━━ INPUT DATA ━━

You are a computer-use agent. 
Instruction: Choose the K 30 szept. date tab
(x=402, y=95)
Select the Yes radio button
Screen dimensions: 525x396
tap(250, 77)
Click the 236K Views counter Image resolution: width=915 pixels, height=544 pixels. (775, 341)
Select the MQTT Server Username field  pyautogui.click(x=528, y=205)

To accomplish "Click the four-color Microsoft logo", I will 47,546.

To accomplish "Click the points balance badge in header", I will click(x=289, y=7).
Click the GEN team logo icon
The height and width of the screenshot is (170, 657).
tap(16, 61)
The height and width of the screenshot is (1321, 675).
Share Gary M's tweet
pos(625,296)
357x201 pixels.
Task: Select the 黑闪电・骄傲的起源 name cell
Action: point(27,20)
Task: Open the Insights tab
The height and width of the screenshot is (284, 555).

━━━
━━ INPUT DATA ━━

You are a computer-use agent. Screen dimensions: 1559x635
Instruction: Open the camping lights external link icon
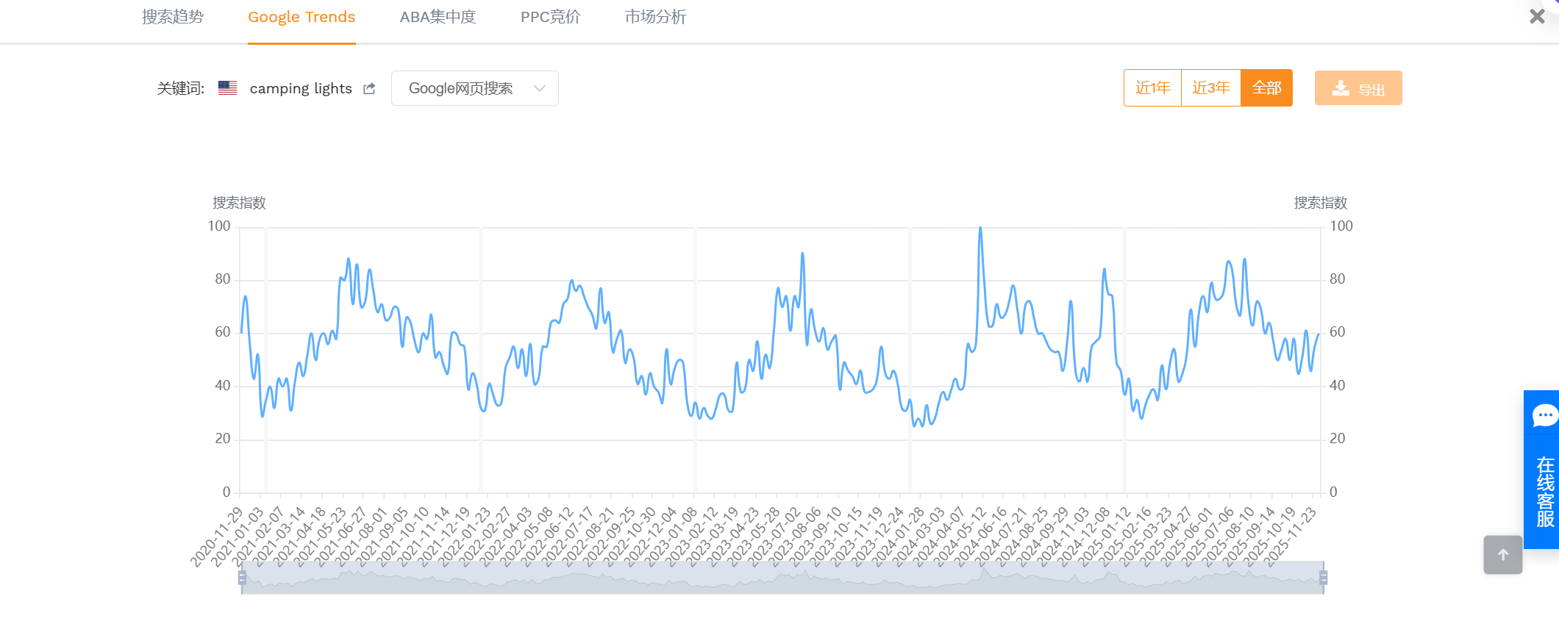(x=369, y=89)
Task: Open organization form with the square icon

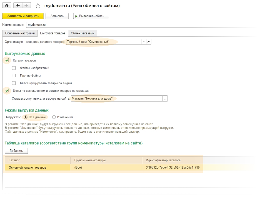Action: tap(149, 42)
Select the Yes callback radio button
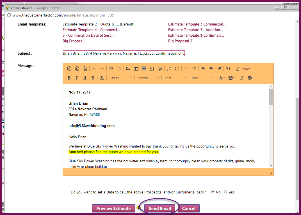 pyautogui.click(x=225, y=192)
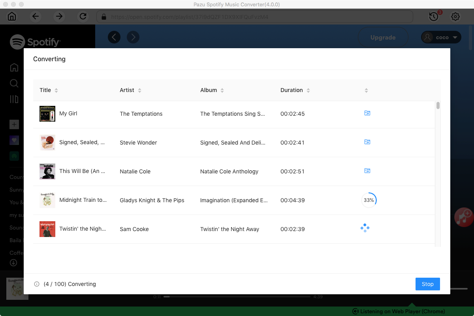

━━━
━━ INPUT DATA ━━

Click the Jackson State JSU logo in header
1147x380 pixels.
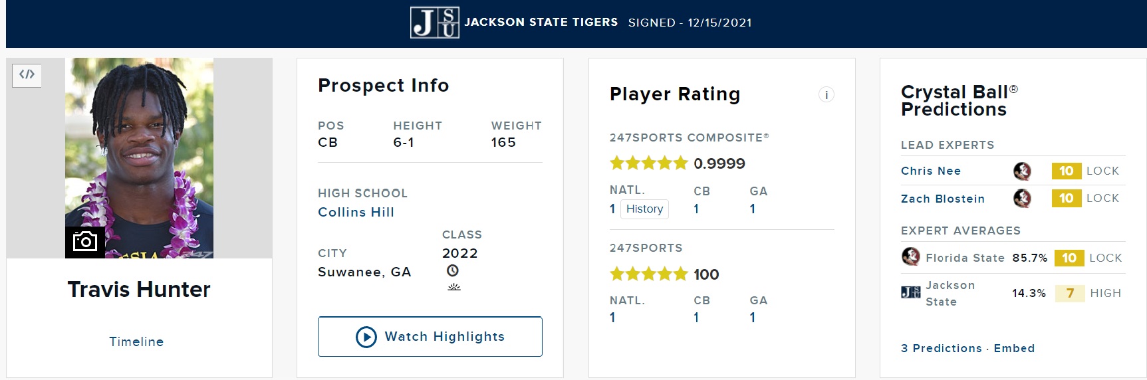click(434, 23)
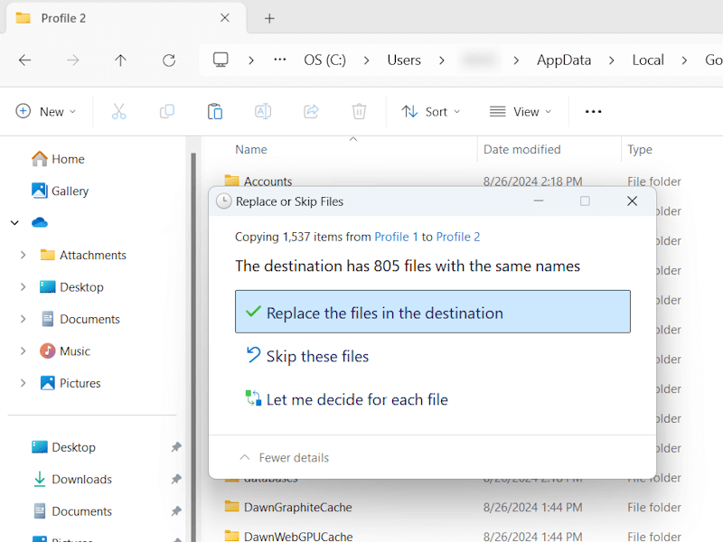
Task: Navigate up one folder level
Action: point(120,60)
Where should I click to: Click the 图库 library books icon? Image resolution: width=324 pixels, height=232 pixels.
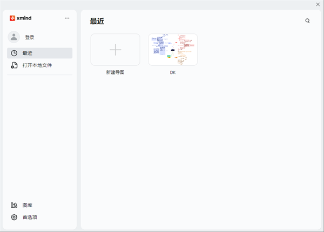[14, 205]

━━━

Write down exactly the span of lines above from the one containing "Select the MQTT" to the one containing "The height and width of the screenshot is (1321, 675).", both ends included.

- SOLVED PROBLEM -
Select the MQTT Server Username field  pyautogui.click(x=528, y=205)

To accomplish "Click the four-color Microsoft logo", I will 47,546.

To accomplish "Click the points balance badge in header", I will click(x=289, y=7).
Click the GEN team logo icon
The height and width of the screenshot is (170, 657).
tap(16, 61)
The height and width of the screenshot is (1321, 675).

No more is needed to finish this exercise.